(Items listed in a dataset)
++++

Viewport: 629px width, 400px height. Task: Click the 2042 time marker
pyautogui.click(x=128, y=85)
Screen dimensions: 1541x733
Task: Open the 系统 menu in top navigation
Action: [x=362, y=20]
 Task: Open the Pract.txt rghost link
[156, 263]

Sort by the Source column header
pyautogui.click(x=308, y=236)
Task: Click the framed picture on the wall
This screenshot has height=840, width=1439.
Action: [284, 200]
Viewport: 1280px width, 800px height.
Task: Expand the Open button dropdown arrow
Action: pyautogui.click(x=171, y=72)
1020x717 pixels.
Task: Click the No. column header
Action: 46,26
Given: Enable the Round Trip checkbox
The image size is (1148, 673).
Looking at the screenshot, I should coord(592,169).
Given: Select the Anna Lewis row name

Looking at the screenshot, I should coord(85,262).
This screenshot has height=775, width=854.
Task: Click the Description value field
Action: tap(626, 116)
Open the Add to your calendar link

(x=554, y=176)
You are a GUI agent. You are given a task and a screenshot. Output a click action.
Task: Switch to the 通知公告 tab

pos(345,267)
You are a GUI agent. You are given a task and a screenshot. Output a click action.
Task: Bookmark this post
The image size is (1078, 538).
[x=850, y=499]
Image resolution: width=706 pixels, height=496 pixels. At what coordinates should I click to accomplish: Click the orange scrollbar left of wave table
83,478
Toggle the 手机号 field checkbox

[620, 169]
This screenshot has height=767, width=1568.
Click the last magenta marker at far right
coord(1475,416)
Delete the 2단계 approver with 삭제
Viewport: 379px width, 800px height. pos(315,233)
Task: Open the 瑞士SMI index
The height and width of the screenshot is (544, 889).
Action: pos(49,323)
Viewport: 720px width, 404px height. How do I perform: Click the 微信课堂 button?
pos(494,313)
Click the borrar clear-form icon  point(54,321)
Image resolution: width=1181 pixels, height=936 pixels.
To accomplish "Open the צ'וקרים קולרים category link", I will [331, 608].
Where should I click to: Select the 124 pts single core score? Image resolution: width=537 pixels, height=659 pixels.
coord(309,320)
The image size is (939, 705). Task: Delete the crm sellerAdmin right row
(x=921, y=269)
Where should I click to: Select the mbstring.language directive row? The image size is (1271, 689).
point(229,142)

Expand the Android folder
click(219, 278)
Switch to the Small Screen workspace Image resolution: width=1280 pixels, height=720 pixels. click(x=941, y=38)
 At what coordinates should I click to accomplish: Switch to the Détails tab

++++

- EXERCISE OBJECTIVE
The data above must be repeated in its entirety, exactly as given.

- ANSWER TO THIS TASK
Viewport: 629px width, 400px height. Task: Click the 2042 time marker
pyautogui.click(x=128, y=85)
Screen dimensions: 1541x733
Task: Open the 系统 menu in top navigation
Action: [x=362, y=20]
 Task: Open the Pract.txt rghost link
[156, 263]

Sort by the Source column header
pyautogui.click(x=308, y=236)
Task: Click the framed picture on the wall
This screenshot has height=840, width=1439.
Action: [284, 200]
Viewport: 1280px width, 800px height.
Task: Expand the Open button dropdown arrow
Action: pyautogui.click(x=171, y=72)
1020x717 pixels.
Task: Click the No. column header
Action: 46,26
Given: Enable the Round Trip checkbox
The image size is (1148, 673).
Looking at the screenshot, I should coord(592,169).
Given: Select the Anna Lewis row name

Looking at the screenshot, I should coord(85,262).
This screenshot has height=775, width=854.
Task: Click the Description value field
Action: tap(626, 116)
Open the Add to your calendar link

(x=554, y=176)
You are a GUI agent. You are given a task and a screenshot. Output a click action.
Task: Switch to the 通知公告 tab

pos(345,267)
You are a GUI agent. You are given a task and a screenshot. Output a click action.
Task: Bookmark this post
The image size is (1078, 538).
[x=850, y=499]
Image resolution: width=706 pixels, height=496 pixels. At what coordinates should I click to accomplish: Click the orange scrollbar left of wave table
83,478
Toggle the 手机号 field checkbox

[620, 169]
This screenshot has height=767, width=1568.
Click the last magenta marker at far right
coord(1475,416)
Delete the 2단계 approver with 삭제
Viewport: 379px width, 800px height. pos(315,233)
Task: Open the 瑞士SMI index
The height and width of the screenshot is (544, 889).
Action: pos(49,323)
Viewport: 720px width, 404px height. How do I perform: Click the 微信课堂 button?
pos(494,313)
Click the borrar clear-form icon  point(54,321)
Image resolution: width=1181 pixels, height=936 pixels.
To accomplish "Open the צ'וקרים קולרים category link", I will [331, 608].
Where should I click to: Select the 124 pts single core score? Image resolution: width=537 pixels, height=659 pixels.
coord(309,320)
The image size is (939, 705). Task: Delete the crm sellerAdmin right row
(x=921, y=269)
Where should I click to: Select the mbstring.language directive row? The image size is (1271, 689).
point(229,142)

Expand the Android folder
click(219, 278)
Switch to the Small Screen workspace Image resolution: width=1280 pixels, height=720 pixels. click(x=941, y=38)
 At what coordinates should I click to accomplish: Switch to the Détails tab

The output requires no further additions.